Processos disciplinares
Além de instaurar um processo disciplinar à trabalhadora do atendimento que recusou a inscrição da grávida, a IGAS recomenda ao hospital que faça o mesmo relativamente a esta médica, uma vez que, pela natureza do vínculo (de contrato individual com o hospital) aquele organismo não tem competência para o fazer.
Entre outras coisas, a inspecção também concluiu que o conselho de administração do Centro Hospitalar do Oeste tinha conhecimento da insuficiência de médicos, mas não elaborou “um plano de contingência” que garantisse o funcionamento do serviço, não definiu “uma estratégia de comunicação interna” nem comunicou à população a existência dessas restrições de modo a que as utentes não se dirigissem para o hospital entre a manhã de dia 8 de Junho e a do dia seguinte.
Ao elencar o que falhou num contexto de falta de especialistas para completar a escala de serviço, a inspecção também descreve a existência de falhas na comunicação da directora clínica. “Enquanto responsável pela coordenação da assistência prestada aos doentes e a qualidade, correcção e prontidão dos cuidados de saúde, [a directora clínica] não só não definiu procedimentos de actuação claros, como emitiu orientações contraditórias relativamente à admissão e triagem”, lê-se na nota. Além disso, “não deu o devido conhecimento destas orientações a todos os trabalhadores afectos ao serviço de urgência, designadamente ao ‘chefe de banco’.”
Vários níveis de responsabilidade
A atestar falhas em diferentes níveis de responsabilidade na sucessão de eventos até à morte do bebé, a IGAS refere ainda que a própria a Administração Regional de Saúde de Lisboa e Vale do Tejo deveria ter agido de outra forma: embora tenha feito diligências para suprir a insuficiência de médicos da urgência de Ginecologia e Obstetrícia – situação que lhe fora transmitida pela presidente do conselho de administração em 3 de Junho de 2022 – “não procedeu à análise dos planos de contingência para garantir que os mesmos estavam elaborados de acordo com o previsto para as redes de referenciação”.
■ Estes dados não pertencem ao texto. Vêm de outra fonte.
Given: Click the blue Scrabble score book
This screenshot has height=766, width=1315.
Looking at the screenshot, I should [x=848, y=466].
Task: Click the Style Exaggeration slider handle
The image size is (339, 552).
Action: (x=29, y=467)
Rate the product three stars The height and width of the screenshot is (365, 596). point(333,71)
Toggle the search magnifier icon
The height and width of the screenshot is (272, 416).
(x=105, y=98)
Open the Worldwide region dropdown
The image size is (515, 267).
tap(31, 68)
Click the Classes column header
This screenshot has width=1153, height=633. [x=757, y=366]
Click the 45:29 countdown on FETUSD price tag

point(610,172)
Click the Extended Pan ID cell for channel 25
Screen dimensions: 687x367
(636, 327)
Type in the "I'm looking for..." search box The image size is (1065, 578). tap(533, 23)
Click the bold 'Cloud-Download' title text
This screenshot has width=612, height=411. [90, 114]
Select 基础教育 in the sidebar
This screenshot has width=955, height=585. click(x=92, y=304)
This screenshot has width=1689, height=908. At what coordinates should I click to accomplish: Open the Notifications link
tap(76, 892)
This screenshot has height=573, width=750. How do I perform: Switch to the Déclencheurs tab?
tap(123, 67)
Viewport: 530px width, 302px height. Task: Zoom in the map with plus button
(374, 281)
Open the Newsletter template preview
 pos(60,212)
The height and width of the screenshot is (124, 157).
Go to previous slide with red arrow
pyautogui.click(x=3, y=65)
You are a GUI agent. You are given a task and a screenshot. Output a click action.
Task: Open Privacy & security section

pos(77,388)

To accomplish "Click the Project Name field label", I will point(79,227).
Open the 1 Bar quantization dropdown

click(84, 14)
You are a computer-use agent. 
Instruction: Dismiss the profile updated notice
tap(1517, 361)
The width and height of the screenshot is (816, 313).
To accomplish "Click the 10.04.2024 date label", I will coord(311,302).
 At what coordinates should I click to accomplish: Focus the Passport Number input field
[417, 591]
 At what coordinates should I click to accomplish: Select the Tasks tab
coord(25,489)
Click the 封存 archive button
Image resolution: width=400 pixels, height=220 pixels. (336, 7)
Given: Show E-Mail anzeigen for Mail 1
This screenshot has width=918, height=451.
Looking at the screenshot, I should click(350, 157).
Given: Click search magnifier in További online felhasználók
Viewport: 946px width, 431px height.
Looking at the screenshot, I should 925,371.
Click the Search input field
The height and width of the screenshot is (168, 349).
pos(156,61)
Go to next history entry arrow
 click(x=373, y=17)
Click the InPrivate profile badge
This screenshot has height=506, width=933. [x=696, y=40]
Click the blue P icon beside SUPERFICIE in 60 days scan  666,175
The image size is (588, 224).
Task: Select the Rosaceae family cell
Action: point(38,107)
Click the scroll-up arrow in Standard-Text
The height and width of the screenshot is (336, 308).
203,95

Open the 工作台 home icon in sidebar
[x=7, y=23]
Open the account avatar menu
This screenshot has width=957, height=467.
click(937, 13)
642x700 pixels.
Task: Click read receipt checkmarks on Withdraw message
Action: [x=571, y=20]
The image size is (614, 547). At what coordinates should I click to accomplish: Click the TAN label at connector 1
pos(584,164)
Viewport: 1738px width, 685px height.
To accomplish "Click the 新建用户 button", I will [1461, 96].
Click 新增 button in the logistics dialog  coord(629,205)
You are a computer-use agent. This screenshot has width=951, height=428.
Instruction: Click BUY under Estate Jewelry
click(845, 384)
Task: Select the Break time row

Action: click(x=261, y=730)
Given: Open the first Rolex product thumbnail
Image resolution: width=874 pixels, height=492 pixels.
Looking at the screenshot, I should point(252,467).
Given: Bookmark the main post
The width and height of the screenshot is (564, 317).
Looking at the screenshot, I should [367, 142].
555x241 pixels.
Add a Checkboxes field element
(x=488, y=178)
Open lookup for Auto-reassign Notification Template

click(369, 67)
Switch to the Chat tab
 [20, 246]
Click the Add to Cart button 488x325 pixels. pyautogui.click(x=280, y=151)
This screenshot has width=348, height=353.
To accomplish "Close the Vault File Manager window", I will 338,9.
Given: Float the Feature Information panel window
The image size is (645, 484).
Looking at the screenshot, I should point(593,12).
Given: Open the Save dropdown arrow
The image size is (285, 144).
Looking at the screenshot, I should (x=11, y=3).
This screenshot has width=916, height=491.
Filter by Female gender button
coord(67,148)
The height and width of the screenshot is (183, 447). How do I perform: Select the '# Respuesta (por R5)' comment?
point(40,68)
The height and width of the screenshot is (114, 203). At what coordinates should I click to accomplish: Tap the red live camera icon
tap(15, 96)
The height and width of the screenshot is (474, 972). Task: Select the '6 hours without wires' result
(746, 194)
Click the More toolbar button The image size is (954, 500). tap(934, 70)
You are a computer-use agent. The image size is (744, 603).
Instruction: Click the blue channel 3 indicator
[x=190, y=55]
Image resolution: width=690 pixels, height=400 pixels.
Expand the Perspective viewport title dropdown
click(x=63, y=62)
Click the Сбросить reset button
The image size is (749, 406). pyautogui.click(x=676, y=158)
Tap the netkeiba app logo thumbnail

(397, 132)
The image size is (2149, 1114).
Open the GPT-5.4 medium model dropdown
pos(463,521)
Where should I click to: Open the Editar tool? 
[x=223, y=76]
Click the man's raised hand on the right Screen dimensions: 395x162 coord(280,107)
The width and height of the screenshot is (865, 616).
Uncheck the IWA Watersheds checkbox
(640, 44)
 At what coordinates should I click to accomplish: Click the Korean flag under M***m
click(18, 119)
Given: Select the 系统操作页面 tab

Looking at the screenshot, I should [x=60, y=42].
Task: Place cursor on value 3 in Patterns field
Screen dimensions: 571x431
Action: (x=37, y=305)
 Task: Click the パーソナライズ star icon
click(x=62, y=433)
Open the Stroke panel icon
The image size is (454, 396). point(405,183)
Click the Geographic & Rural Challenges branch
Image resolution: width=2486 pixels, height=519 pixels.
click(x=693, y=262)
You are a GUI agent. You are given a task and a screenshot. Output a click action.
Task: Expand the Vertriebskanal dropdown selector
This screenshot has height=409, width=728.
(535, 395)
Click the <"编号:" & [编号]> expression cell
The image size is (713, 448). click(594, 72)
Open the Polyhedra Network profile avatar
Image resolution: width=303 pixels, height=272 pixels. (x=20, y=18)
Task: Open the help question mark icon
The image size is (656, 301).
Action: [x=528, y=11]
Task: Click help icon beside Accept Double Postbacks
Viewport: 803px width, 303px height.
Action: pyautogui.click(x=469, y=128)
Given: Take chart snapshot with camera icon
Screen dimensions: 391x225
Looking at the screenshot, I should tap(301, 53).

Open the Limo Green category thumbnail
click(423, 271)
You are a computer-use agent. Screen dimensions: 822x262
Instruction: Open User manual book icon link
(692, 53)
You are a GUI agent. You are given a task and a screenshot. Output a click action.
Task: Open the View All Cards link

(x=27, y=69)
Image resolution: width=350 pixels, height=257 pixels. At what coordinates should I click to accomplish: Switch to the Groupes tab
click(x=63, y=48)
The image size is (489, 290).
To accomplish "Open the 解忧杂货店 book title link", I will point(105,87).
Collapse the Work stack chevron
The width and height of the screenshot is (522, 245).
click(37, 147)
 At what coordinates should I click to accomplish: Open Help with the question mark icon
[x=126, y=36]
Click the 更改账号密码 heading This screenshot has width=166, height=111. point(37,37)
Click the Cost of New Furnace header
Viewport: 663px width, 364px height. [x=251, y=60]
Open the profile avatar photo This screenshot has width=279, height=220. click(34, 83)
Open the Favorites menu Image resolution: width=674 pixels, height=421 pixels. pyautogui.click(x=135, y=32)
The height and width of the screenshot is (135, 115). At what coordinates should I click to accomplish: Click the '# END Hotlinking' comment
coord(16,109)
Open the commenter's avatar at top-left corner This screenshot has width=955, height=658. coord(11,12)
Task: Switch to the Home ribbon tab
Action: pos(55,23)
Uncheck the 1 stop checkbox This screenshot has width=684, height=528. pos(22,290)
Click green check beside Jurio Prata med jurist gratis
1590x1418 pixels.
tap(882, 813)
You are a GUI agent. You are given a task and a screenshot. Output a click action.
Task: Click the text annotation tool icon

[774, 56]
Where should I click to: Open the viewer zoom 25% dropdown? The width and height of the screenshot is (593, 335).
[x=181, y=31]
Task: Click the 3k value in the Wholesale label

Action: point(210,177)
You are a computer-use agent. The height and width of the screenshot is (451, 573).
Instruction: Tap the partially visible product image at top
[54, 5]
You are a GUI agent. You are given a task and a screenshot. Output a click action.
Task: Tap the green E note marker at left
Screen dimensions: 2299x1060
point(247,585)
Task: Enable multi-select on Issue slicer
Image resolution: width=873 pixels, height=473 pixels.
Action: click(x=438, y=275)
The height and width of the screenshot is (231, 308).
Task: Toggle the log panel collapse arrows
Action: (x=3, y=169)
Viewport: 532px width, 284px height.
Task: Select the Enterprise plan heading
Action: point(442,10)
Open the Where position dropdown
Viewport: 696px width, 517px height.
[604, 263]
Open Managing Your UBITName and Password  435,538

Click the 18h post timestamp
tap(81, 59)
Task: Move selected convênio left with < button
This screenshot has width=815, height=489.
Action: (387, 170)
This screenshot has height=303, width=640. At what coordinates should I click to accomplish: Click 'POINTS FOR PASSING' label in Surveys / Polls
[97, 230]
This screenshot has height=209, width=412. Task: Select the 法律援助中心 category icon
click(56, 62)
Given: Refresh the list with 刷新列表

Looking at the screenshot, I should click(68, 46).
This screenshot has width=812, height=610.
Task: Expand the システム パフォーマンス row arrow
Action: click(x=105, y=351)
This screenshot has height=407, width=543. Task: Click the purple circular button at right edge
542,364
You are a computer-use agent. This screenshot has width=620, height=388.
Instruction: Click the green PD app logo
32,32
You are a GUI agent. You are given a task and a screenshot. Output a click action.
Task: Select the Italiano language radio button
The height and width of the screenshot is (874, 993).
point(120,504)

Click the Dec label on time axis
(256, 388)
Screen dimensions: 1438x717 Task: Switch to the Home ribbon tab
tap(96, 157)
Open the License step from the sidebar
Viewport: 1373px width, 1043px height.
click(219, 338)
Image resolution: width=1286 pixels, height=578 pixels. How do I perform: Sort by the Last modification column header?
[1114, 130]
O conselho de administração do Centro Hospitalar do Oeste confirmou, depois do sucedido, que nas datas referidas tinha determinado “o encerramento da referida urgência após a definição de circuitos de referenciação de doentes com outros hospitais” mas considerava não existir “nenhum nexo de causalidade estabelecido entre a morte do bebé e as limitações no preenchimento das escalas”, acrescentando que tinha vindo a envidar “todos os esforços para contratar profissionais necessários para providenciar a resposta necessária à população”.